Helen Gurley Brown held up a copy of Mademoiselle and read one of the cover’s teasers: “How to get the look that made Halle Berry and Jennifer Lopez famous.” She glanced up toward her mostly-female, mostly-undergraduate audience in the Morse College Master’s House and rolled her eyes.

Without pausing, she said, “Well that’s bullshit. Their hair didn’t make them famous.”

“[Cosmopolitan] tells the truth. We don’t muck around,” she added.

Like the magazine she headed for more than three decades, the 80-year-old former editor in chief of Cosmopolitan did not “muck around” at a Master’s Tea Tuesday. Wearing fishnets, a short black skirt, two-inch heels and six gold bracelets, Brown, now the editor of the international editions of Cosmopolitan, mixed personal anecdotes with no-holds-barred business and life advice as she discussed her climb up the corporate ladder.

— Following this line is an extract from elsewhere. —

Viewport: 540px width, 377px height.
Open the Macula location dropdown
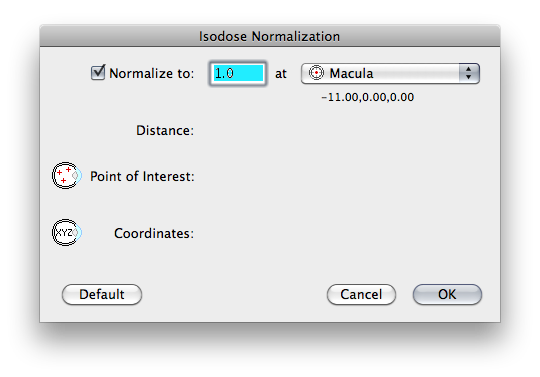tap(390, 73)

Brown started working at 18 — after a “teeny tiny semester at some cockamamie women’s school” — and went through 17 different secretarial jobs before her writing skills landed her a position in an advertising firm. At her husband’s suggestion, she began her first book, “Sex and the Single Girl,” soon after. She received so much mail in response that she decided to take over a magazine to answer it. She ended up with the then-struggling Cosmopolitan and was given a year to turn it around.

“From the first issue, [my format] worked,” Brown said. “It works because it predated the feminist movement and said women don’t want to get their identity from being the honor student’s mommy or the rock star’s girlfriend. [It said] they don’t want to be an appendage. They want their own identity.”

Brown said Cosmopolitan’s basic format — which she described as “one big sex article, one big man-woman relationship article, one big health article, one big career article and one big celebrity profile” — remained the same throughout her 32-year tenure.

She attributed the magazine’s success to this format, as well as to its “inspirational message,” “a little thing called writing,” and of course, telling it like it is.

“We tell the truth. Tom Cruise, Bill Gates, they’re not waiting for you to get off the elevator, but we’ll still find you someone good and decent and when he’s gone, we’ll find you someone else,” Brown said.

Brown said she has faced criticism from both feminists and the religious right for the often-provocative content of her magazine. But she said that Cosmopolitan is in no way anti-feminist, and that she has always considered herself a feminist — albeit one in lipstick.

“Wearing boring, monochromatic clothes and looking like an overstuffed couch is just not necessary,” Brown said. “You can be sexy and like men and still be a feminist.”

“Even Gloria Steinem streaks her hair, for God’s sake,” she said.

Though students at the tea seemed to agree, some still questioned Cosmopolitan’s emphasis on external beauty.

“How can you look at the women on the cover and expect a reader to feel good about herself?” one student asked.

Brown replied that the idea behind the magazine is to “get the best out of you,” and “do the best with what you’ve got,” but that it is still acceptable to have a pretty girl on the cover because beauty sells.

“It’s always treacherous the way a woman is judged by her looks,” she said. “It’s terrible, but it’s true.”

Jennifer Walk ’04 said she found Brown adorable and admired her straightforwardness.

“There weren’t really any tricks to how she was able to do well,” Walk said. “She doesn’t take herself seriously. That’s why everyone loved her — she’s not pretentious.”

Walk is Editor in Chief of the Yale Daily News Course Critique.

Mark Aziz ’05 said Brown was “scandalously funny,” something she proved at the end of her talk when she prompted her audience to ask her how she had “acquired” her husband.

The answer: “Blackmail — and it worked, because I’ve kept him for 43 years.”